9. Keeping in view the principles laid down, I shall now proceed to deal with the case on hand.
10. The accused and the informant are Advocates and are known to each other. The averments in the first information report reveal about the acquaintance of the petitioner with the informant and also about the disputes between the informant and her husband, which were being mediated by the petitioner. The offence with which the accused is charged is neither punishable with death nor imprisonment for life.
11. In view of the Judgments referred to above and taking into consideration the fact of compromise arrived at between the parties, this court is of the opinion that no useful purpose would be served in allowing the proceedings to go on as the dispute is purely private in nature and not affecting the public at large. Further, the chances of conviction are remote and bleak even if the accused is allowed to face the trial. In view of the compromise arrived at between the parties, the investigation against the petitioner/accused can be quashed by permitting the second respondent/complainant to compound the offence with the accused.

Goal: Write out the part of the court ruling above that begins at the words "10. The accused" and stops after "imprisonment for life.".

Data lines:
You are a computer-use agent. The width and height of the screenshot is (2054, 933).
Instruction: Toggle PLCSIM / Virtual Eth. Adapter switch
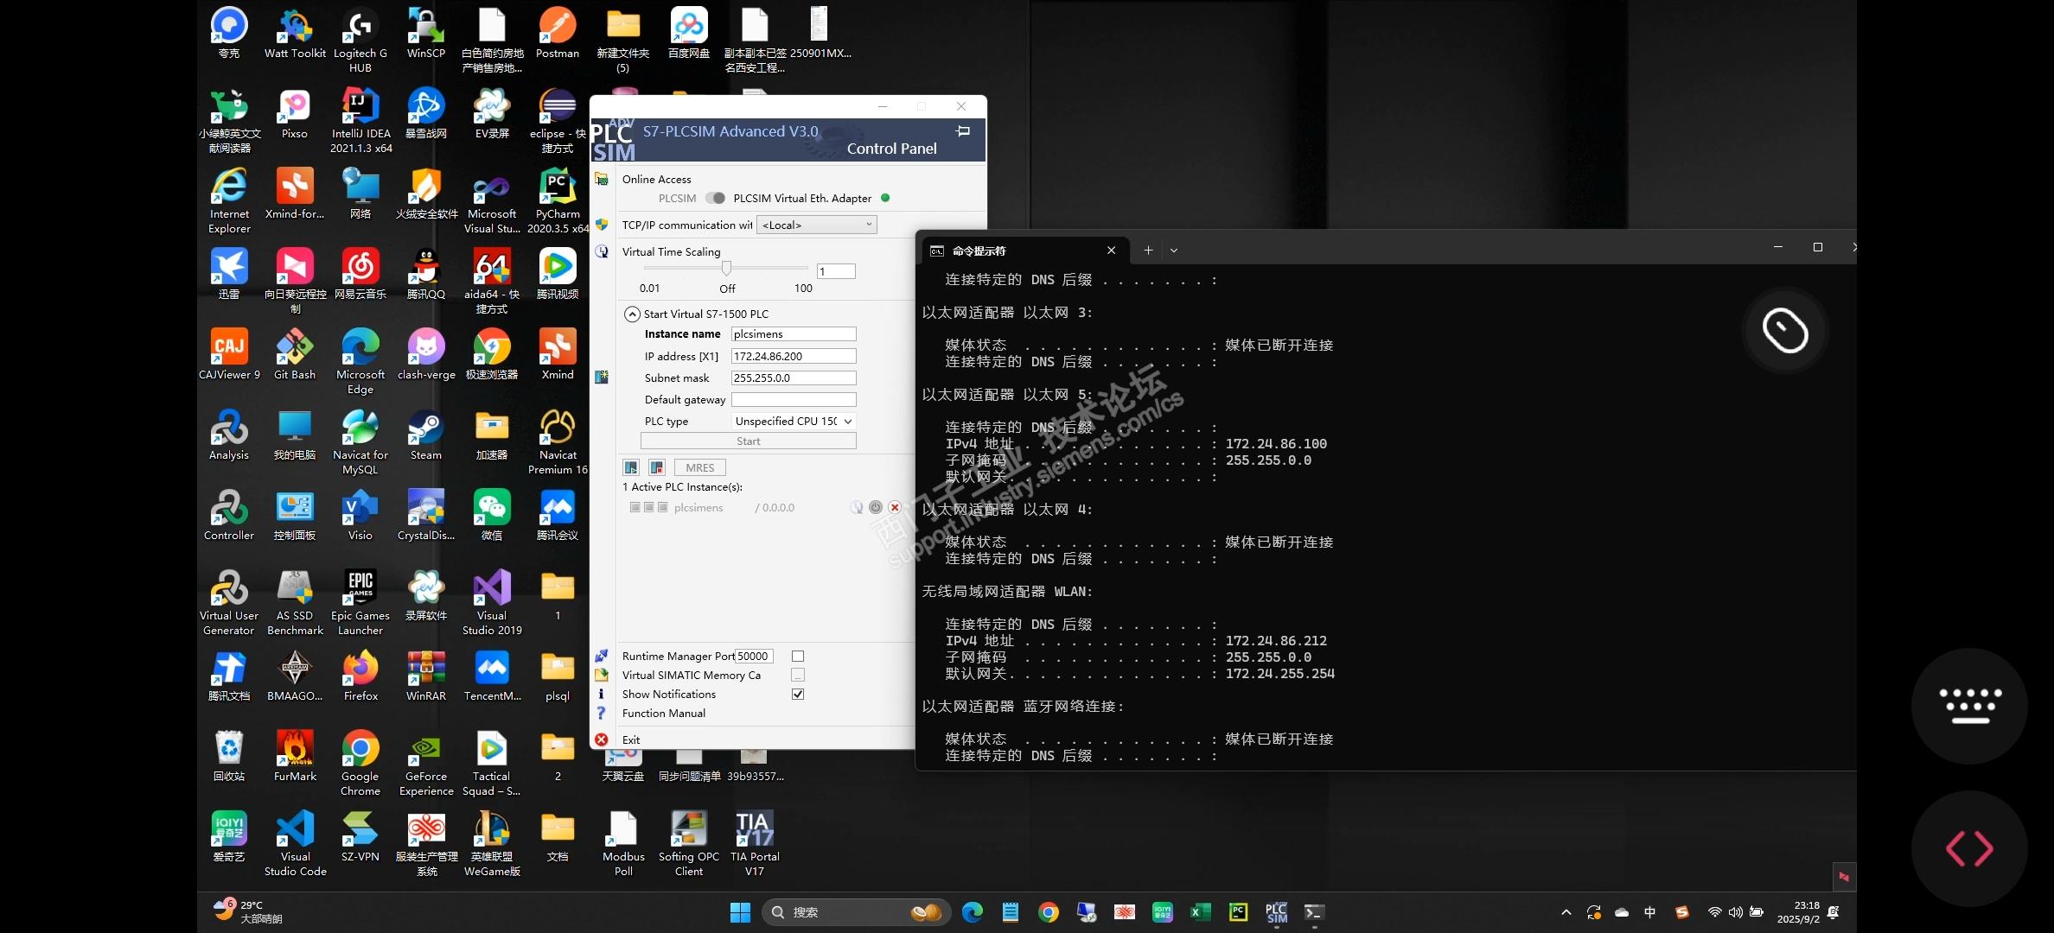click(x=715, y=198)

Finished exercise:
10. The accused and the informant are Advocates and are known to each other. The averments in the first information report reveal about the acquaintance of the petitioner with the informant and also about the disputes between the informant and her husband, which were being mediated by the petitioner. The offence with which the accused is charged is neither punishable with death nor imprisonment for life.